Combler le manque de main-d’œuvre grâce à l’immigration

14 janvier 2020

GA international, entreprise lavalloise et leader mondial en fabrication d’étiquettes cryogéniques, a vu ralentir la production et le développement de ses nouveaux produits.  La cause: les nombreuses difficultés à trouver de la main-d’œuvre qualifiée dans la province.

«Depuis au moins trois ou quatre ans, on est toujours à la recherche de travailleurs qualifiés, surtout, d’opérateurs de presse flexographique, affirme George Ambartsoumian, président de GA international. C’est très difficile trouver des gens spécialisés dans ce domaine.»

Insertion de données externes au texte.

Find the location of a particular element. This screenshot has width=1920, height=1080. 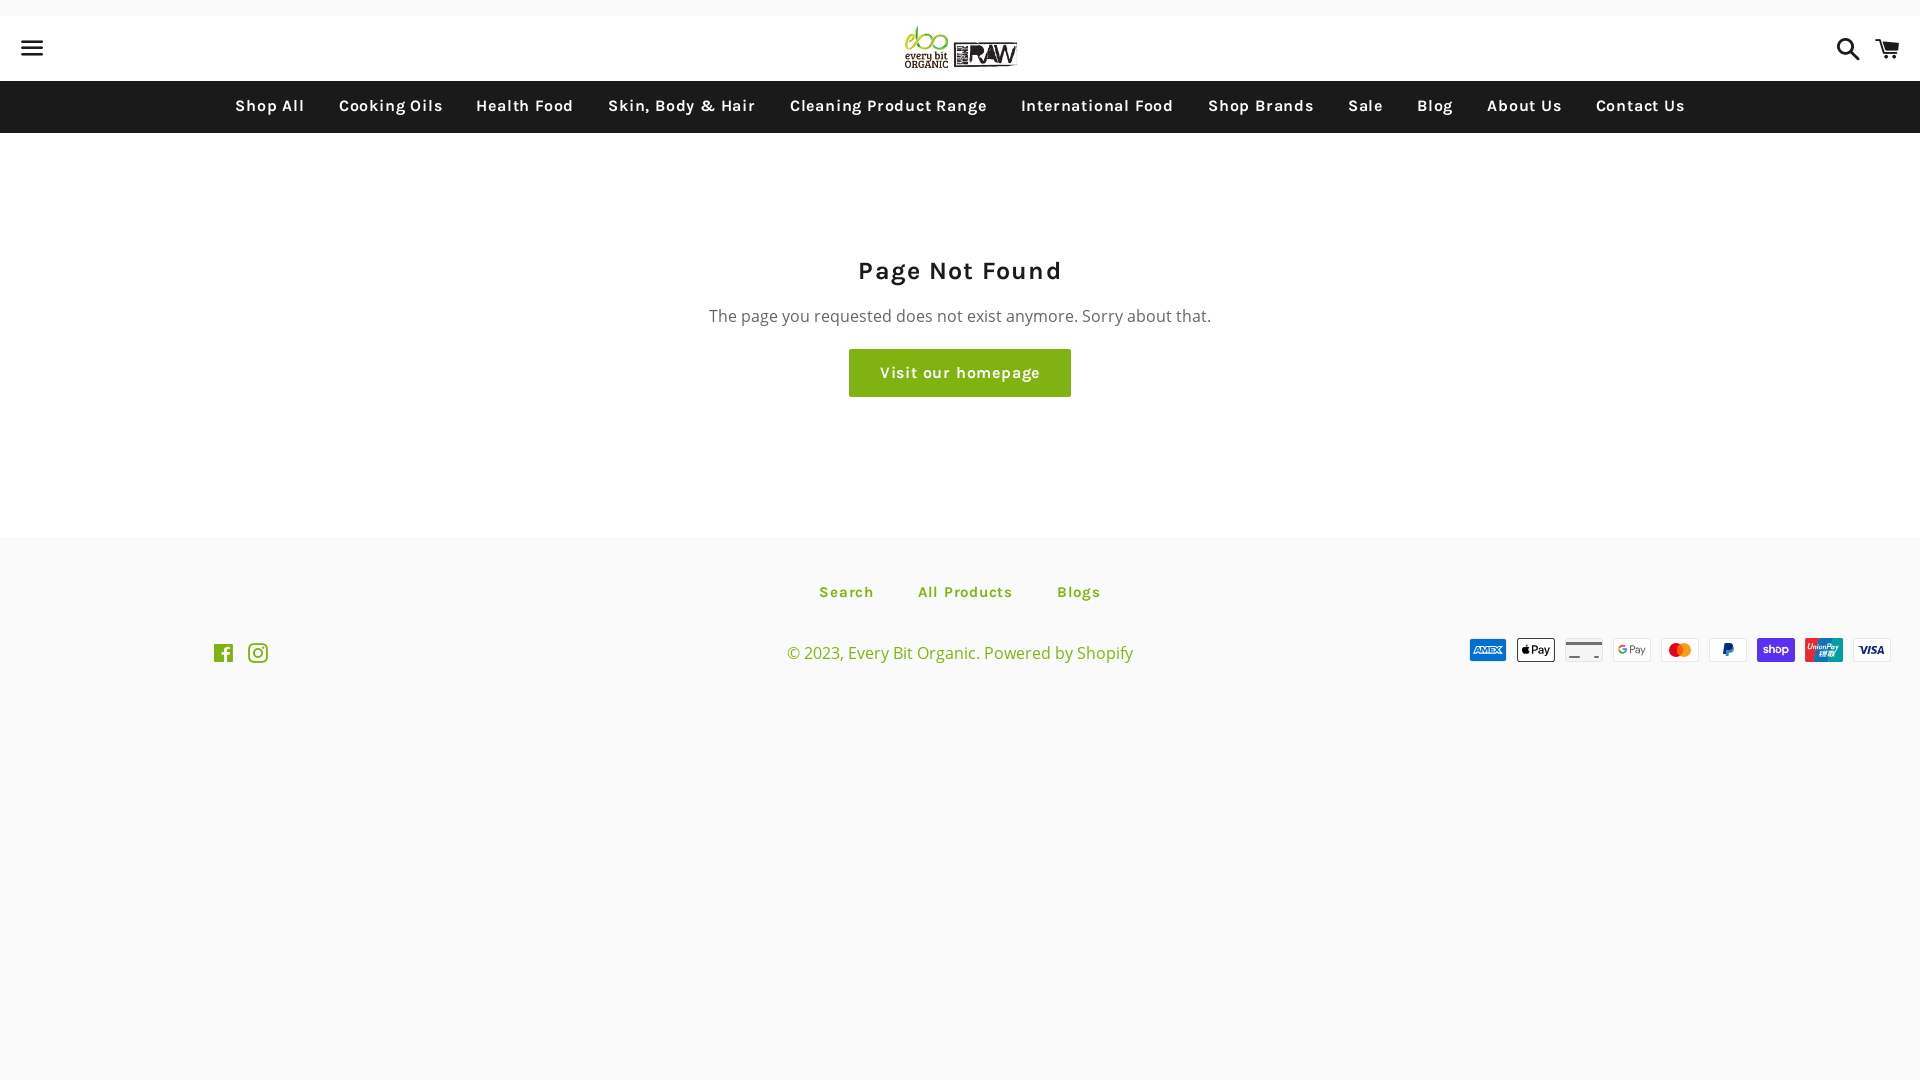

Blogs is located at coordinates (1079, 592).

L’entreprise gagnante de deux prix Mercad0r en 2019 offre présentement au moins six postes dans différents domaines allant de l’ingénierie, le marketing aux tâches de commis à l’inventaire et à la production.

«Chaque jour qu’il manque du personnel pour la fabrication de produits, on perd de l’argent, commente-t-il. Chaque jour que je n’ai pas un employé dans un poste de recherche est un jour de plus que je perds pour développer de nouveaux produits. Des produits qui sont en forte demande à l’international présentement.»

Promouvoir l’immigration

Dans la dernière année, GA international a été obligé d’aller chercher des travailleurs en France parce qu’au Québec, l’entreprise ne trouvait pas d’opérateur en presse flexographie avec expérience.

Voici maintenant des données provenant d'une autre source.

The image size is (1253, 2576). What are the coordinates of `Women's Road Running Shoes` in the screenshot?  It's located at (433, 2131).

«On a engagé deux personnes de la France et on était prêt à aller chercher quelqu’un au Brésil, explique le PDG. Cependant, on a failli perdre nos deux travailleurs français quand le gouvernement provincial a voulu modifier la liste des métiers associés au Programme de l’expérience québécoise (PEQ).»

«On ne comprend pas comment ça se fait que le gouvernement ne pose pas d’actions concrètes pour faire venir des immigrants, s’exclame-t-il. Je ne comprends pas comment sont faites les listes des nouveaux métiers. Le gouvernement n’a jamais inclut l’opérateur de presse flexographie dans la liste d’emplois demandés et, pourtant, c’est l’un des métiers les plus recherchés ici.»

Fin 2019, GA international et une vingtaine d’entreprises ont signé une lettre ouverte lancée par les Manufacturiers et exportateurs du Québec (MEQ). Celle-ci demande au gouvernement de poser des actions concrètes pour favoriser l’immigration et combler les 19 400 postes vacants dans la province.

Plus de travailleurs

En pleine expansion économique, la compagnie a besoin de travailleurs qualifiés qui pourront collaborer à la percée de nouveaux marchés.

«Il y a quelques années, on avait de la misère à trouver des opérateurs de presse avec expérience et on a pris la décision de les former nous-mêmes, mentionne-t-il. On a réussi à mettre en place un système de formation pour engager et former sur place grâce à un permis d’Emploi Québec.»

L’entreprise essaie d’intégrer des immigrants qui se trouvent au Québec comme deux Syriens ayant été engagés sans aucune expérience, mais qui ont été formés sur place.

«On prend la peine de former des gens sans expérience, mais on a aussi besoin d’engager des travailleurs expérimentés, affirme-t-il. Pour cela, on se soucie aussi des employés qu’on a pris la peine de faire venir d’ailleurs. On trouverait ça injuste qu’un jour ils soient obligés à partir.»

GA international Labtag fournit quelque 7000 produits sur les marchés américain et européen pour le secteur médical et les domaines biotechnologiques et biopharmaceutiques.